== Job ==
In the records below, take the lines from the one containing "Task: Click the order" through the one containing "pos(944,42)", both included. Put them into a JSON list of strings with one string per line, leaving out blank lines.

Interface element records
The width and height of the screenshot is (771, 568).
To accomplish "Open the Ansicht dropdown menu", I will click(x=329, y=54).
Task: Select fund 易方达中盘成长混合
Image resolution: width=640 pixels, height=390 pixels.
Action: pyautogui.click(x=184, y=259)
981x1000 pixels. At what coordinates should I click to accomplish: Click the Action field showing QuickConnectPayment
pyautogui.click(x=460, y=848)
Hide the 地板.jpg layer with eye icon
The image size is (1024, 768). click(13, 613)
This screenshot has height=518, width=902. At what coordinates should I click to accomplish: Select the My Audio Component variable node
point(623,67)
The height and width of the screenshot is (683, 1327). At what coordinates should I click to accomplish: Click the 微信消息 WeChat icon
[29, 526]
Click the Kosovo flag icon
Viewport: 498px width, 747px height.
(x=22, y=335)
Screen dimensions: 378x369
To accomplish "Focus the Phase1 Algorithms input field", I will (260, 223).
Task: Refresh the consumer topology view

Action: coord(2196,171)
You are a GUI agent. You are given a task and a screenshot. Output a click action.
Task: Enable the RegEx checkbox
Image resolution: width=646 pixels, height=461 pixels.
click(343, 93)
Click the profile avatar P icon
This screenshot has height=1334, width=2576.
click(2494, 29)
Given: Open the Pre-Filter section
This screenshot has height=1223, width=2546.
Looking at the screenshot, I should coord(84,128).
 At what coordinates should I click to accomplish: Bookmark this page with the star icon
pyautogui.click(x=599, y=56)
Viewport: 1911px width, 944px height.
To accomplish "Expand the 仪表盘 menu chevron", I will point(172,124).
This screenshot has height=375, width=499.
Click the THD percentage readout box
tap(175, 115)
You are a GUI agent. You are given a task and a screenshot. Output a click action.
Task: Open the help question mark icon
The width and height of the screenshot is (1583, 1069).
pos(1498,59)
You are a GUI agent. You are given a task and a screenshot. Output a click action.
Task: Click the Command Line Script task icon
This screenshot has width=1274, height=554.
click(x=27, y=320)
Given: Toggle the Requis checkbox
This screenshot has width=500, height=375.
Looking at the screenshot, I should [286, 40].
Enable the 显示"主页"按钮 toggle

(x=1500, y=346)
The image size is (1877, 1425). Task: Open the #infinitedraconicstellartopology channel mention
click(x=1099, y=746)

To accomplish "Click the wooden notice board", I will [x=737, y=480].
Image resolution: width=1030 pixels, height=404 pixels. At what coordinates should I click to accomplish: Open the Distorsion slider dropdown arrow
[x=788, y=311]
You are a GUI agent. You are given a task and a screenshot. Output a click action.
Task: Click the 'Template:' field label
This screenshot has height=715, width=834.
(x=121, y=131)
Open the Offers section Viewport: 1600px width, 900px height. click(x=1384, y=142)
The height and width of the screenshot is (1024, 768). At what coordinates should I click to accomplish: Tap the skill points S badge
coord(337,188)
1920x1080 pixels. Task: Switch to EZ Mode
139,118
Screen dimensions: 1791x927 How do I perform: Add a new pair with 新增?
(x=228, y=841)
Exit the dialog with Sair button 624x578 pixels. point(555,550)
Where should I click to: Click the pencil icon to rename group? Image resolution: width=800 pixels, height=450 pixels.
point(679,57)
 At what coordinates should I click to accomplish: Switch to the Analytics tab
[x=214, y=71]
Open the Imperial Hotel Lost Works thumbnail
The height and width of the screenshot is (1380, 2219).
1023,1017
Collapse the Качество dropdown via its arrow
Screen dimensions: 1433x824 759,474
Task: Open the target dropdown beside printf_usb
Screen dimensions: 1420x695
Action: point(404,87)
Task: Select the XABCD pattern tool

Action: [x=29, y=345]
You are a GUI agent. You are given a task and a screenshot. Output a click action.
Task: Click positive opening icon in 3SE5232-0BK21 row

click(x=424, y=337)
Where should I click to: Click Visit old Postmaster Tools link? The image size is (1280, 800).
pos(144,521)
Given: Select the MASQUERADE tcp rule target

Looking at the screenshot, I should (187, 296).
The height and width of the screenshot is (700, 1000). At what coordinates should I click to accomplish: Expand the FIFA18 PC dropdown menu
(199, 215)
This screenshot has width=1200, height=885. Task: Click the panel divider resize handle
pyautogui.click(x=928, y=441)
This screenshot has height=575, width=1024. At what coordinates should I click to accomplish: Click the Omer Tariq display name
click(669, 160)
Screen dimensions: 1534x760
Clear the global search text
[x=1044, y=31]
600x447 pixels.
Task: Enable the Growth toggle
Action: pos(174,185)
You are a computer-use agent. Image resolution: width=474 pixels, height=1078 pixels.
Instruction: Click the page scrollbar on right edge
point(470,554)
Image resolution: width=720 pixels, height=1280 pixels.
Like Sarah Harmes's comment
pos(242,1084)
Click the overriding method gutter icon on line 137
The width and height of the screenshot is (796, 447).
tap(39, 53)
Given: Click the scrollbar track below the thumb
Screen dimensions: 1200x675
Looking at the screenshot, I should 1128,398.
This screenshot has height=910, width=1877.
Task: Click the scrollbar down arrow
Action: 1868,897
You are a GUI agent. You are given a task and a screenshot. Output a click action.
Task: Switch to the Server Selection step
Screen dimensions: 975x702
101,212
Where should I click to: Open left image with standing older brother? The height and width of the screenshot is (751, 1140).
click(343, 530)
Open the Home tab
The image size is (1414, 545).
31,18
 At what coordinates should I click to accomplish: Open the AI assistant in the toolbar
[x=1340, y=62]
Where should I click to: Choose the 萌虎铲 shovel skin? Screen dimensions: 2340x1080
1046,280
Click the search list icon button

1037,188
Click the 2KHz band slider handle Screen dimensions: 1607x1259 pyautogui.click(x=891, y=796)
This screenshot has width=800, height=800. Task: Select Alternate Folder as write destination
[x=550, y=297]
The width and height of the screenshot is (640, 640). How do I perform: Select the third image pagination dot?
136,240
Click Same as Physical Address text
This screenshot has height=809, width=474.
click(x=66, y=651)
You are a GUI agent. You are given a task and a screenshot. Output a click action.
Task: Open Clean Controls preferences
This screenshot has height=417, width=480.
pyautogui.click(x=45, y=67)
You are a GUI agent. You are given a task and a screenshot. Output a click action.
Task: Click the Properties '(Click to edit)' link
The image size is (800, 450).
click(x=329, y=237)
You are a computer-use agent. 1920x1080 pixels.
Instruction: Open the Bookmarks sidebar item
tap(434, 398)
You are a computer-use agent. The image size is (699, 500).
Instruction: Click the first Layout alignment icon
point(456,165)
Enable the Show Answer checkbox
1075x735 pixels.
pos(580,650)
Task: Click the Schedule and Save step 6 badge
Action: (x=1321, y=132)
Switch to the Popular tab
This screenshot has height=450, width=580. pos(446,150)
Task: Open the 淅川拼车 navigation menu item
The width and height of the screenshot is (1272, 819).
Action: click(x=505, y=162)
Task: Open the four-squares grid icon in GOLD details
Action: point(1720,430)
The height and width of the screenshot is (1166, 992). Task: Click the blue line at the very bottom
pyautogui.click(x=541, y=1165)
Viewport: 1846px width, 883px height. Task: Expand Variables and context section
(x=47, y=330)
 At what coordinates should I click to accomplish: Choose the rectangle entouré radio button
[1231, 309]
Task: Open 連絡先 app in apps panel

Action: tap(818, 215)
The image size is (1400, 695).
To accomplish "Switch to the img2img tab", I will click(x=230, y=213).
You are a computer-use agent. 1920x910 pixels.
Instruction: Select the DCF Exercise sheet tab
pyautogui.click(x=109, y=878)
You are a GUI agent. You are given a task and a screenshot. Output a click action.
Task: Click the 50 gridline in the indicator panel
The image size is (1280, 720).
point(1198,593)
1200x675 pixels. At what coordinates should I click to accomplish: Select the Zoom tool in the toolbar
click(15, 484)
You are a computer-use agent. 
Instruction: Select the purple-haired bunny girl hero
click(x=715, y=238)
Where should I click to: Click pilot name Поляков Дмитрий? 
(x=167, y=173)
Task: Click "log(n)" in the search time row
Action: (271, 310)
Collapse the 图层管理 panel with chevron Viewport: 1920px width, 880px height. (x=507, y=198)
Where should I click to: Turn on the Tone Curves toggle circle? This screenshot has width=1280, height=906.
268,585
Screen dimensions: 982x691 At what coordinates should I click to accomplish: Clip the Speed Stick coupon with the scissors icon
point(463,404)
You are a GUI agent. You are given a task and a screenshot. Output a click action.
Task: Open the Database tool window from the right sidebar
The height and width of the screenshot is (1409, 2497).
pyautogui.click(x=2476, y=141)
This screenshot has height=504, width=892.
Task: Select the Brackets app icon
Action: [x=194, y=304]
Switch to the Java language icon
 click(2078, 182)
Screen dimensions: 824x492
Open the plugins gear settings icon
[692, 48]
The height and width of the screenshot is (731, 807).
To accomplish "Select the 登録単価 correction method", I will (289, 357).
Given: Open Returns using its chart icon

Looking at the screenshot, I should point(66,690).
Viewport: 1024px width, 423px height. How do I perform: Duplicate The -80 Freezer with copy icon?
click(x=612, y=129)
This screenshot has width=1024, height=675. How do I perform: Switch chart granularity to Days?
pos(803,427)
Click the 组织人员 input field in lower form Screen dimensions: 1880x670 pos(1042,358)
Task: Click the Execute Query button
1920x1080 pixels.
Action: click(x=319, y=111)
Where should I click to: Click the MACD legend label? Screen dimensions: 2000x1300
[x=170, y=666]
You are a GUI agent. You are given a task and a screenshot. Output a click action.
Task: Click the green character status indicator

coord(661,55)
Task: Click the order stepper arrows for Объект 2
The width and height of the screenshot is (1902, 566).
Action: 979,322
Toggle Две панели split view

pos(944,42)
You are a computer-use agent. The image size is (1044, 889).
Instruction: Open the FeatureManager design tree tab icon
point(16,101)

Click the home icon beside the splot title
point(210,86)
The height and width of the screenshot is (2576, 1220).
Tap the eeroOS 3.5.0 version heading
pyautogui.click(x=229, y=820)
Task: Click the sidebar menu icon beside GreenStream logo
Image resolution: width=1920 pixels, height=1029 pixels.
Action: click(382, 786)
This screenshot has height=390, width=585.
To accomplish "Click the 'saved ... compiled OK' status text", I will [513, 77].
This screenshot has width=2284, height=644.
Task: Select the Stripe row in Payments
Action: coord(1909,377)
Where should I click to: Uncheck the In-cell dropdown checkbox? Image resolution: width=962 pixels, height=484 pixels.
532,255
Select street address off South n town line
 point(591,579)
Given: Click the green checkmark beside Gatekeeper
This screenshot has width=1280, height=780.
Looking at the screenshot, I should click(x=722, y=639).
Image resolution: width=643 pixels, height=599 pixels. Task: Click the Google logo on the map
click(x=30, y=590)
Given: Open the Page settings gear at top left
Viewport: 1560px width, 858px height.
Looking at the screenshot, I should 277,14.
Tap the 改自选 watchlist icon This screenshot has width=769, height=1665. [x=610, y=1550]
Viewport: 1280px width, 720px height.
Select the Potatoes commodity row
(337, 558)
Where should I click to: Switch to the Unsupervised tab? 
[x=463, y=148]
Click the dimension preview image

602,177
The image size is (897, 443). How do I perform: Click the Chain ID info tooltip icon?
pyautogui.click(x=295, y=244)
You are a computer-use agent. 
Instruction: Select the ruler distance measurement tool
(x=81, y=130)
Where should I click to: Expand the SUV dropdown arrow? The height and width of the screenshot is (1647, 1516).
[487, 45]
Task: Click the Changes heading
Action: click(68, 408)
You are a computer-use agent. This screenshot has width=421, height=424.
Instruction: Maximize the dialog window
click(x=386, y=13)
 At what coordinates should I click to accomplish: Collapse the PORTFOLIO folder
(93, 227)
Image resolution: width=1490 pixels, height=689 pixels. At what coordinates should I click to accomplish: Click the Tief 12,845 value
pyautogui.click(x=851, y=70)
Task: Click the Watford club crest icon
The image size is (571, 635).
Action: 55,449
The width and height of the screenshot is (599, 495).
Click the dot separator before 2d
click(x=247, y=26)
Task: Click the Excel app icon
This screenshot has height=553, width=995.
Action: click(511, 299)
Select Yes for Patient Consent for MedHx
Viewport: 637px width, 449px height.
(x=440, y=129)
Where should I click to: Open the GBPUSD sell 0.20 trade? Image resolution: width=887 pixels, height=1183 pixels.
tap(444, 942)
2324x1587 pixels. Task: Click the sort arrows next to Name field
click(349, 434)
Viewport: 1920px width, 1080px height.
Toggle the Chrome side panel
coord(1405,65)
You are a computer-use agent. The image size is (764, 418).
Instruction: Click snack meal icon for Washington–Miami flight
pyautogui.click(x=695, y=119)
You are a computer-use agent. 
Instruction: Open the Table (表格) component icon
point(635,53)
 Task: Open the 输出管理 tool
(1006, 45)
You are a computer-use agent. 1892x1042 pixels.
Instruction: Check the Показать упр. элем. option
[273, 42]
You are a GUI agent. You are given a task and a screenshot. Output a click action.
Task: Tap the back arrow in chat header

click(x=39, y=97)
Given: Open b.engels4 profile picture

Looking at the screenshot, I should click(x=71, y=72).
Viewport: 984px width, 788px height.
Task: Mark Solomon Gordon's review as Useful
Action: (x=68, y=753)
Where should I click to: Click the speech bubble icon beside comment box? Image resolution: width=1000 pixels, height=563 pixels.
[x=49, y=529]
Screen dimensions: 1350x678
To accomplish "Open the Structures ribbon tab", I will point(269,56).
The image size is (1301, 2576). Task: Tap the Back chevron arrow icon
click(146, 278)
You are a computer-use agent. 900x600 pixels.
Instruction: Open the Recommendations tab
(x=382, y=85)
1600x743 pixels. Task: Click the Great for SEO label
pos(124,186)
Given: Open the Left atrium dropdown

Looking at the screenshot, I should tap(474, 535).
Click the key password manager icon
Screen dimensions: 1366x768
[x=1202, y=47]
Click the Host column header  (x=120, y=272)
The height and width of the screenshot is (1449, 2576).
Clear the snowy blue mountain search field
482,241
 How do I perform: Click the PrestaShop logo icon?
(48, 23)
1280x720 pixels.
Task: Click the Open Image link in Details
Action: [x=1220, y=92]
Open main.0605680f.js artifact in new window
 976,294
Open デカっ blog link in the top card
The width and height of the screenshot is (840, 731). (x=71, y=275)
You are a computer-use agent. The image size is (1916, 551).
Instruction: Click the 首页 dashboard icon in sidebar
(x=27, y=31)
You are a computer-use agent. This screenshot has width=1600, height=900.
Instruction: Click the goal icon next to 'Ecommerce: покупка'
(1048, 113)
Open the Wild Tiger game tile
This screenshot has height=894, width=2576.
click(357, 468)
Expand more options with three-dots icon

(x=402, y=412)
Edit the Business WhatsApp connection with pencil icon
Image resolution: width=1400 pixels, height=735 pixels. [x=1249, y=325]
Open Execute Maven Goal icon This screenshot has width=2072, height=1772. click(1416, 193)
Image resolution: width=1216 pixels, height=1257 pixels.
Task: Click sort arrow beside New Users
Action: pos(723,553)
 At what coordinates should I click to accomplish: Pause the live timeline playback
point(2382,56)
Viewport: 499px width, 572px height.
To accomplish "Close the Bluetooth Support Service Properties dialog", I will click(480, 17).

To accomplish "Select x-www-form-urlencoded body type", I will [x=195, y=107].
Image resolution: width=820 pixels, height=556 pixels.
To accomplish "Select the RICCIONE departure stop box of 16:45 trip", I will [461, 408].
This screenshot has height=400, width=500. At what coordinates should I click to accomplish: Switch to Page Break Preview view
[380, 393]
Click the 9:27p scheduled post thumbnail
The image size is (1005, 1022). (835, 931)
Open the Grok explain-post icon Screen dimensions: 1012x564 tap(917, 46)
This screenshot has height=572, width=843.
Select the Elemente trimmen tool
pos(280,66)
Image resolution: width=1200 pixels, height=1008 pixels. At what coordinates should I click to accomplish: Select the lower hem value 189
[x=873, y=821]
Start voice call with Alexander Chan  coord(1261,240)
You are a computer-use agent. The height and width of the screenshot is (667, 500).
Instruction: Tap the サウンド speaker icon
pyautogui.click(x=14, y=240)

== Response to this exercise ==
[
  "Task: Click the order stepper arrows for Объект 2",
  "The width and height of the screenshot is (1902, 566).",
  "Action: 979,322",
  "Toggle Две панели split view",
  "pos(944,42)"
]